### What you are asked to do
Reproduce each of the records below word for word, omitting the pictures from your answer.
*** Opening of Material supplied ***
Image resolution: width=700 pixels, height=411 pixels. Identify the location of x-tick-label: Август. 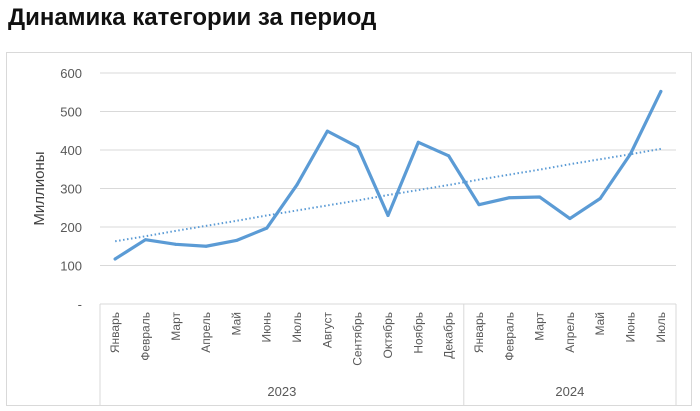
(327, 330).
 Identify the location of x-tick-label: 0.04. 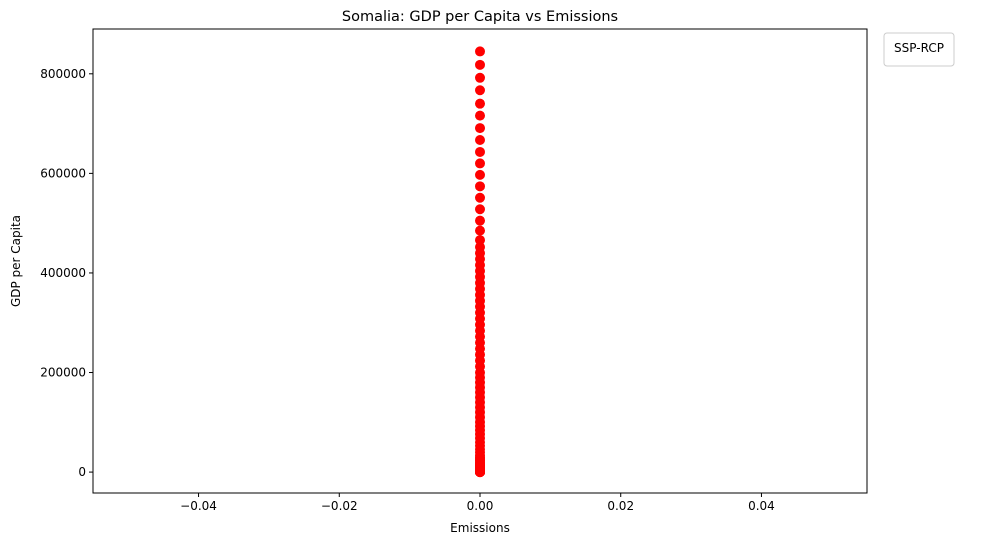
(762, 506).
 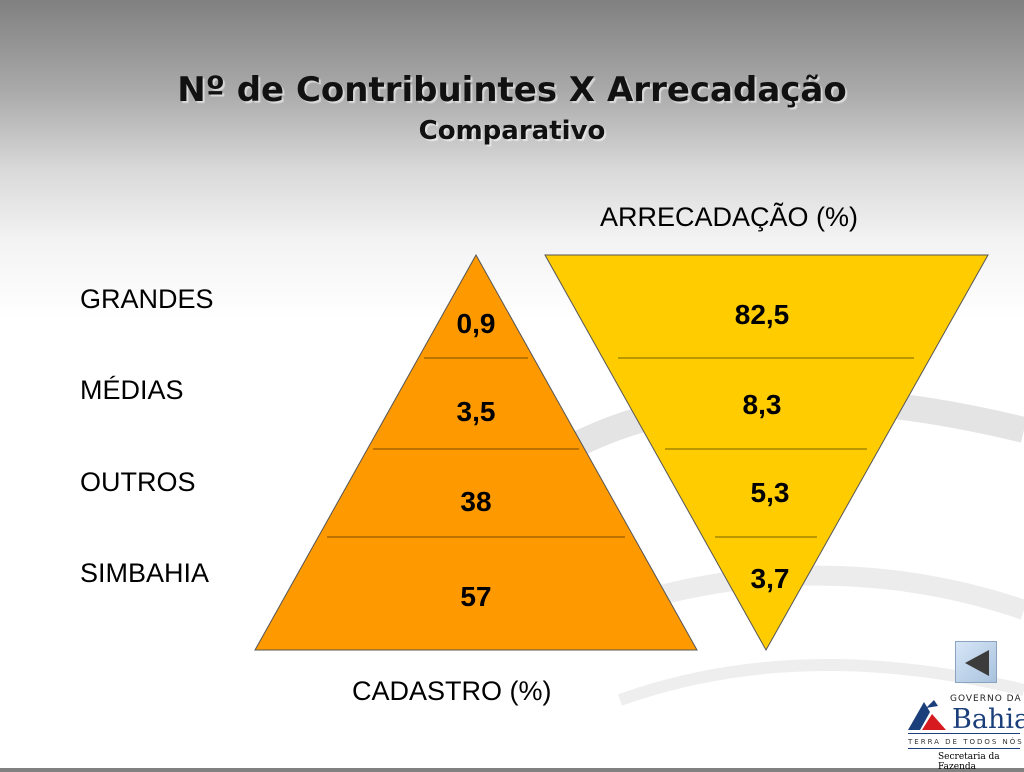 What do you see at coordinates (770, 578) in the screenshot?
I see `arrecadacao-value-simbahia: 3,7` at bounding box center [770, 578].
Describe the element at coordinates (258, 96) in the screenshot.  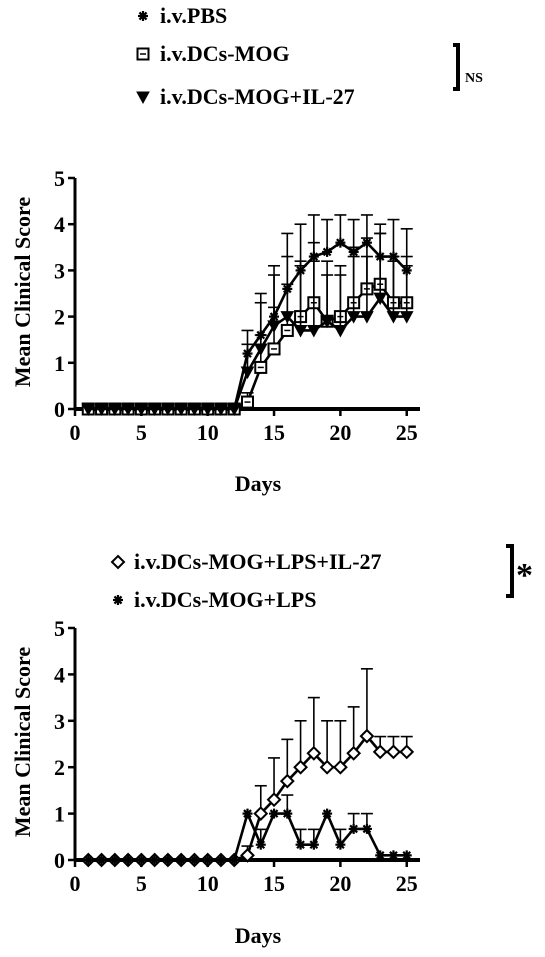
I see `legend-label-dcs-mog-il27: i.v.DCs-MOG+IL-27` at that location.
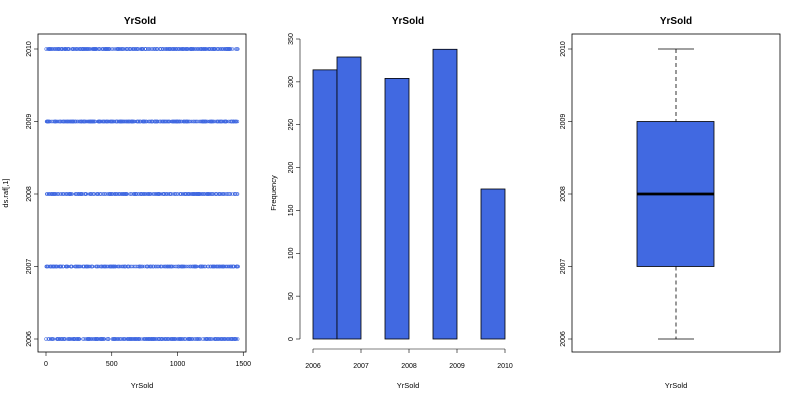 This screenshot has height=405, width=800. Describe the element at coordinates (142, 386) in the screenshot. I see `scatter-xlabel: YrSold` at that location.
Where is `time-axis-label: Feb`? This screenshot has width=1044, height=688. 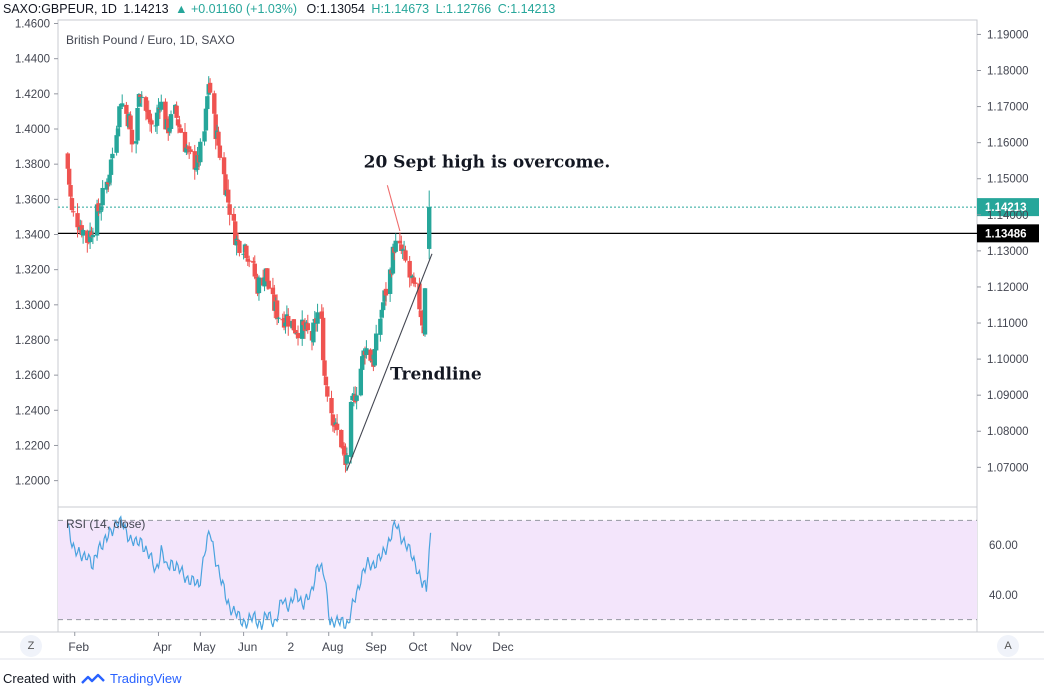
*** Close of Material supplied ***
### Response to the task
Image resolution: width=700 pixels, height=411 pixels. Identify the location of x-tick-label: Август. 
(327, 330).
 Identify the location of x-tick-label: 0.04. 
(762, 506).
  What do you see at coordinates (770, 578) in the screenshot?
I see `arrecadacao-value-simbahia: 3,7` at bounding box center [770, 578].
Describe the element at coordinates (258, 96) in the screenshot.  
I see `legend-label-dcs-mog-il27: i.v.DCs-MOG+IL-27` at that location.
 This screenshot has height=405, width=800. Describe the element at coordinates (142, 386) in the screenshot. I see `scatter-xlabel: YrSold` at that location.
Where is `time-axis-label: Feb`? This screenshot has width=1044, height=688. 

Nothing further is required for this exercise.